DATA FOR THE TASK:
──────

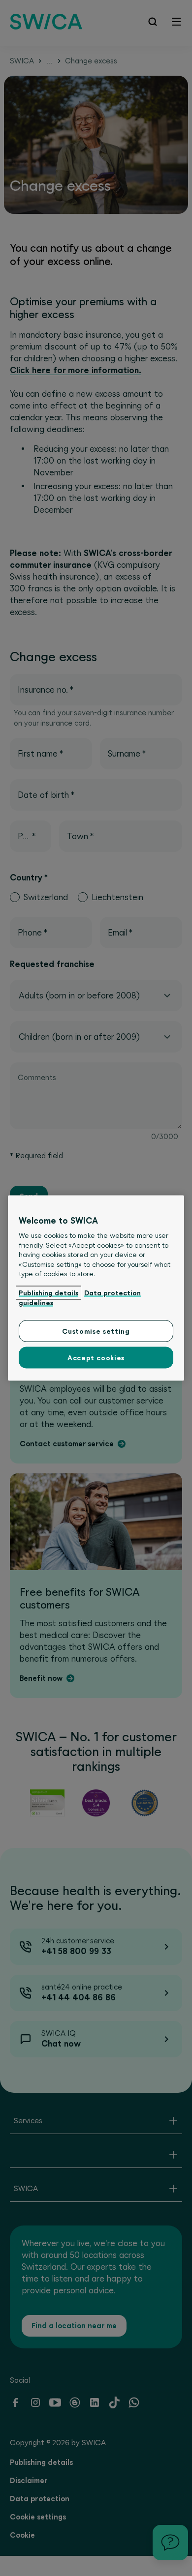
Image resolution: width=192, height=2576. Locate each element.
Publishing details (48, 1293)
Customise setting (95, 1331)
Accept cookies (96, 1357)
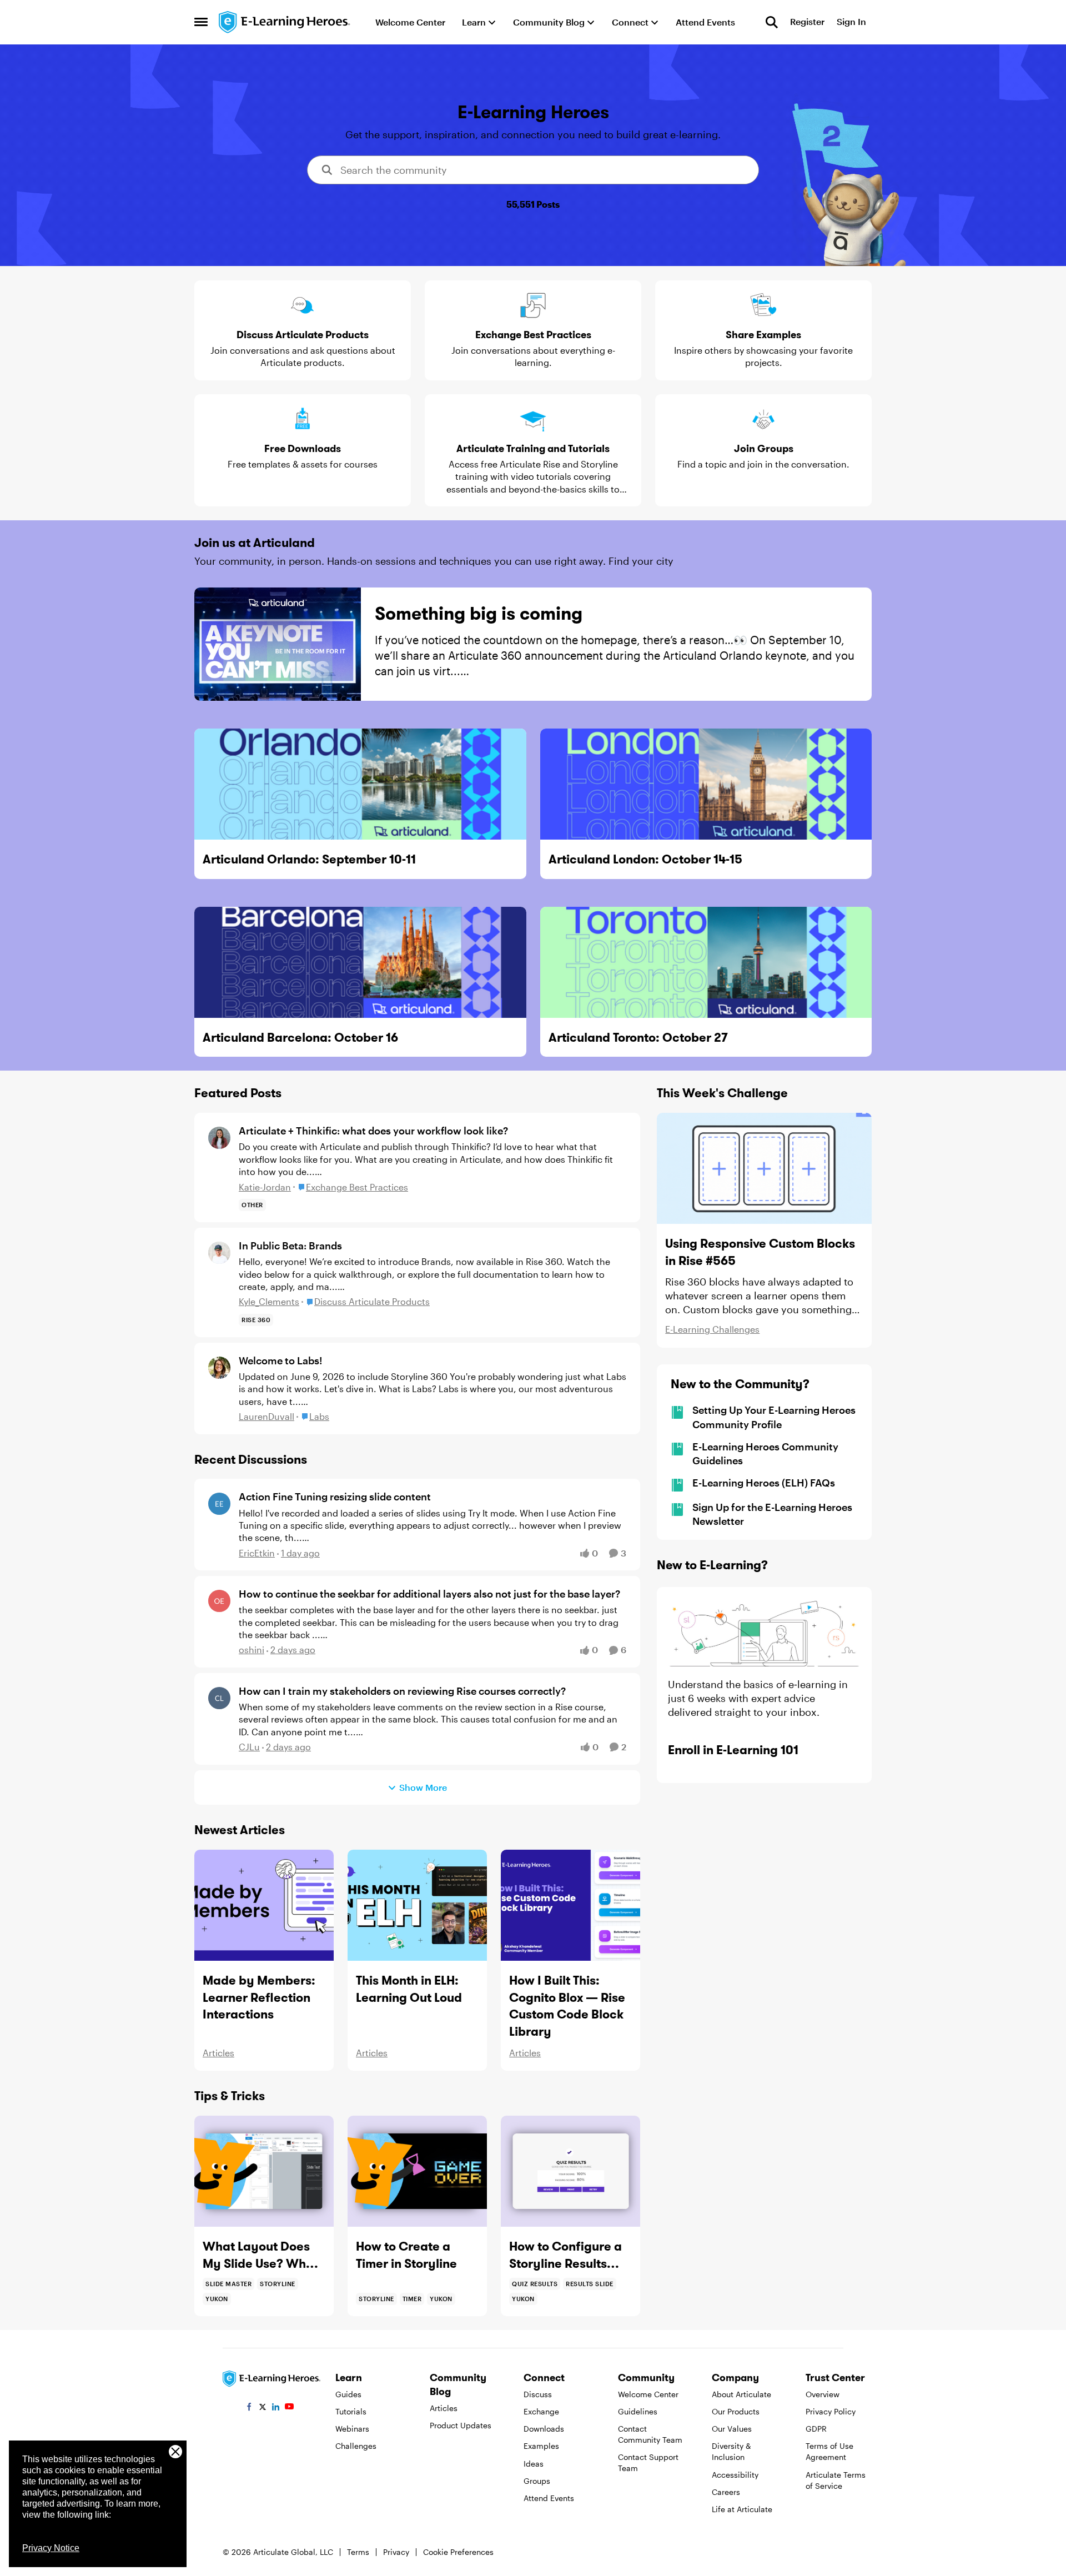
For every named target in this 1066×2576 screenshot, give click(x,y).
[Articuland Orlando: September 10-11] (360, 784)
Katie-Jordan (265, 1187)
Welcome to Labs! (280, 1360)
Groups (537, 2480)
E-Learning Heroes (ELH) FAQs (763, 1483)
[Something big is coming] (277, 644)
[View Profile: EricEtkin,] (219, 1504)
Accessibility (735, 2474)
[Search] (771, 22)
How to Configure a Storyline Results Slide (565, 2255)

──────

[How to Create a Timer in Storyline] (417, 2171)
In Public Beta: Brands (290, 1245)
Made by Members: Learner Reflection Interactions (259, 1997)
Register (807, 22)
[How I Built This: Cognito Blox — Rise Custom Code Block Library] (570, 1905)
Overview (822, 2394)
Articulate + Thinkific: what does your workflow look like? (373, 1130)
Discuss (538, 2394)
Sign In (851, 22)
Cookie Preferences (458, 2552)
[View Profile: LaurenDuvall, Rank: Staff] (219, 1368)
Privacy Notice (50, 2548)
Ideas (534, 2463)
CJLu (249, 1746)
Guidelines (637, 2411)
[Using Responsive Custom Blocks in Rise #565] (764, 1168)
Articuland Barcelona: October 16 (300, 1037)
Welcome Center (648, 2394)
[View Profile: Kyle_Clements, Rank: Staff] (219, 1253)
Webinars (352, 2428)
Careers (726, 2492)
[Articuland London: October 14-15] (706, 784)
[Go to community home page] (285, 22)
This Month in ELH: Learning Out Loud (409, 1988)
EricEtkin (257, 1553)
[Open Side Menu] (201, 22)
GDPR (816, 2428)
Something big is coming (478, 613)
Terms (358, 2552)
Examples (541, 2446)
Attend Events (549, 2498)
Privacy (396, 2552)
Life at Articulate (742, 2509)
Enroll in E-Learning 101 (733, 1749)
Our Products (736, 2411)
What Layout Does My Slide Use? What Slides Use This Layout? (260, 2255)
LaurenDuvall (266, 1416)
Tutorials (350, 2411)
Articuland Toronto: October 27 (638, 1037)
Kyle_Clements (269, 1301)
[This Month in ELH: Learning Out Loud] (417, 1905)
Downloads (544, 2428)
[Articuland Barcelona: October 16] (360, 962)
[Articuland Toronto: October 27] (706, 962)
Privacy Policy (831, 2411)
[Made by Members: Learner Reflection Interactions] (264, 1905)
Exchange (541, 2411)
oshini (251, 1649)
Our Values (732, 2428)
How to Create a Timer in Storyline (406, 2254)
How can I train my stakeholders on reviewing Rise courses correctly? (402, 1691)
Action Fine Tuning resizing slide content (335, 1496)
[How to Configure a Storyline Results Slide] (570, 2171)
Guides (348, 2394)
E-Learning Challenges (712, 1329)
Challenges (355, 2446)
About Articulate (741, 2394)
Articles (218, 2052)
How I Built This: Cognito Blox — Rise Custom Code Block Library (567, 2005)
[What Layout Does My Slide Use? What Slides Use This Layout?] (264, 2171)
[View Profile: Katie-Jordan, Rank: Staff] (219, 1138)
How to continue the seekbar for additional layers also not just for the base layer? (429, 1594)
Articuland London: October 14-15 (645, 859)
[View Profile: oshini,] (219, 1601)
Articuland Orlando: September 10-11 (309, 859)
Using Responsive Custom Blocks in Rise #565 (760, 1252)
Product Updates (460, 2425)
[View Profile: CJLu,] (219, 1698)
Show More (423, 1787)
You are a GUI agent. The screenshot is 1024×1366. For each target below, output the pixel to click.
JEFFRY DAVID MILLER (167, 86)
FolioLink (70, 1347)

──────

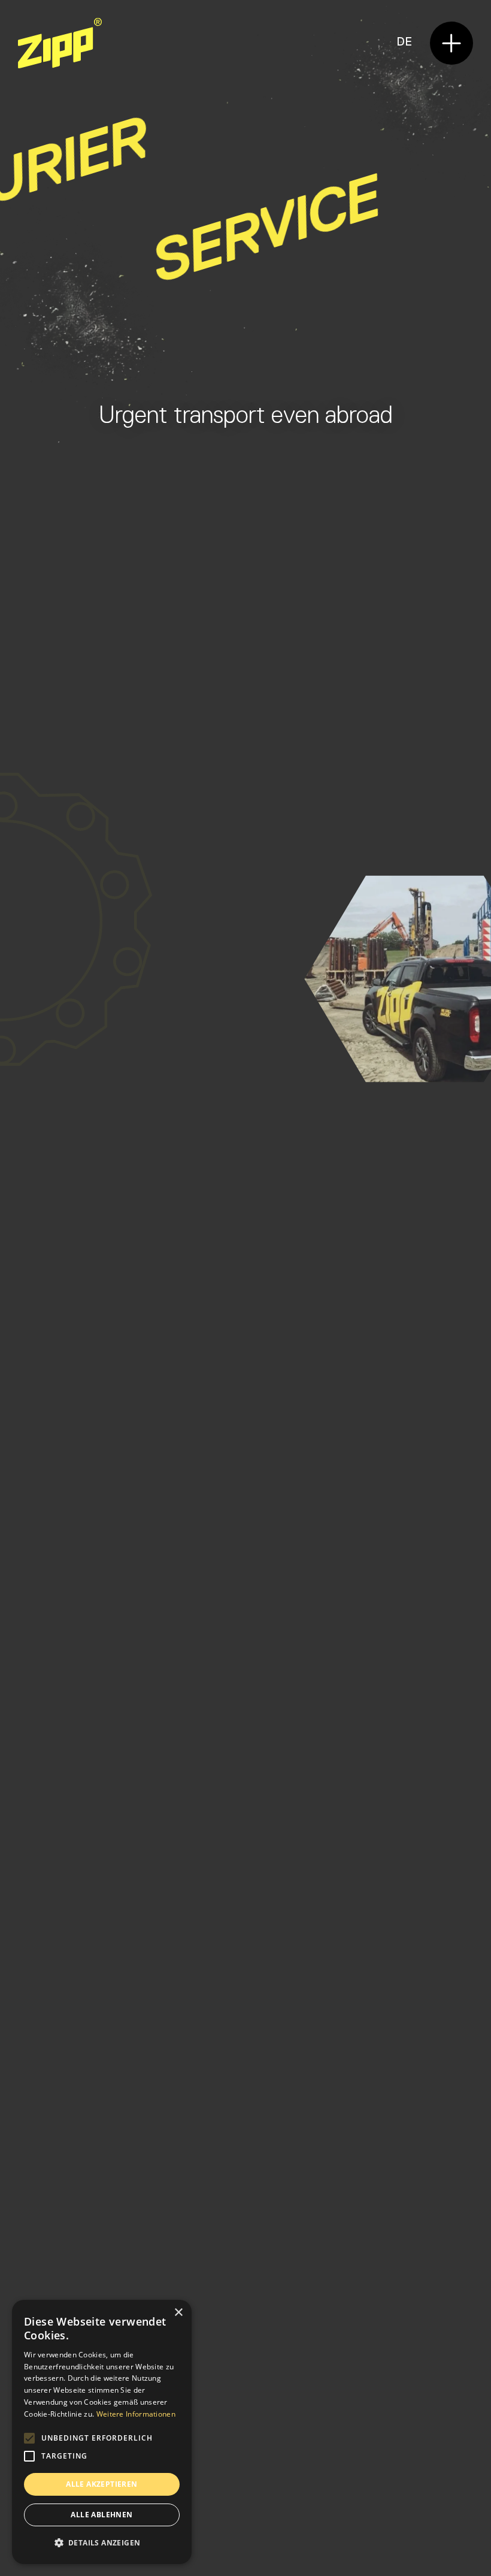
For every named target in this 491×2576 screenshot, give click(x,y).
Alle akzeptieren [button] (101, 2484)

──────

ASSIGNED TASK: Look above for the line with "[Articuland Barcelona: October 16] (360, 962)" and the line with "FolioLink (70, 1347)"; transcribe both and all lines in between, exactly, and nothing else.

RESPONSE:
[Articuland Barcelona: October 16] (360, 962)
[Articuland Toronto: October 27] (706, 962)
Privacy Policy (831, 2411)
[Made by Members: Learner Reflection Interactions] (264, 1905)
Exchange (541, 2411)
oshini (251, 1649)
Our Values (732, 2428)
How to Create a Timer in Storyline (406, 2254)
How can I train my stakeholders on reviewing Rise courses correctly? (402, 1691)
Action Fine Tuning resizing slide content (335, 1496)
[How to Configure a Storyline Results Slide] (570, 2171)
Guides (348, 2394)
E-Learning Challenges (712, 1329)
Challenges (355, 2446)
About Articulate (741, 2394)
Articles (218, 2052)
How I Built This: Cognito Blox — Rise Custom Code Block Library (567, 2005)
[What Layout Does My Slide Use? What Slides Use This Layout?] (264, 2171)
[View Profile: Katie-Jordan, Rank: Staff] (219, 1138)
How to continue the seekbar for additional layers also not just for the base layer? (429, 1594)
Articuland London: October 14-15 (645, 859)
[View Profile: oshini,] (219, 1601)
Articuland Orlando: September 10-11 (309, 859)
Using Responsive Custom Blocks in Rise #565 (760, 1252)
Product Updates (460, 2425)
[View Profile: CJLu,] (219, 1698)
Show More (423, 1787)
You are a GUI agent. The screenshot is 1024×1366. For each target below, output the pixel to click.
JEFFRY DAVID MILLER (167, 86)
FolioLink (70, 1347)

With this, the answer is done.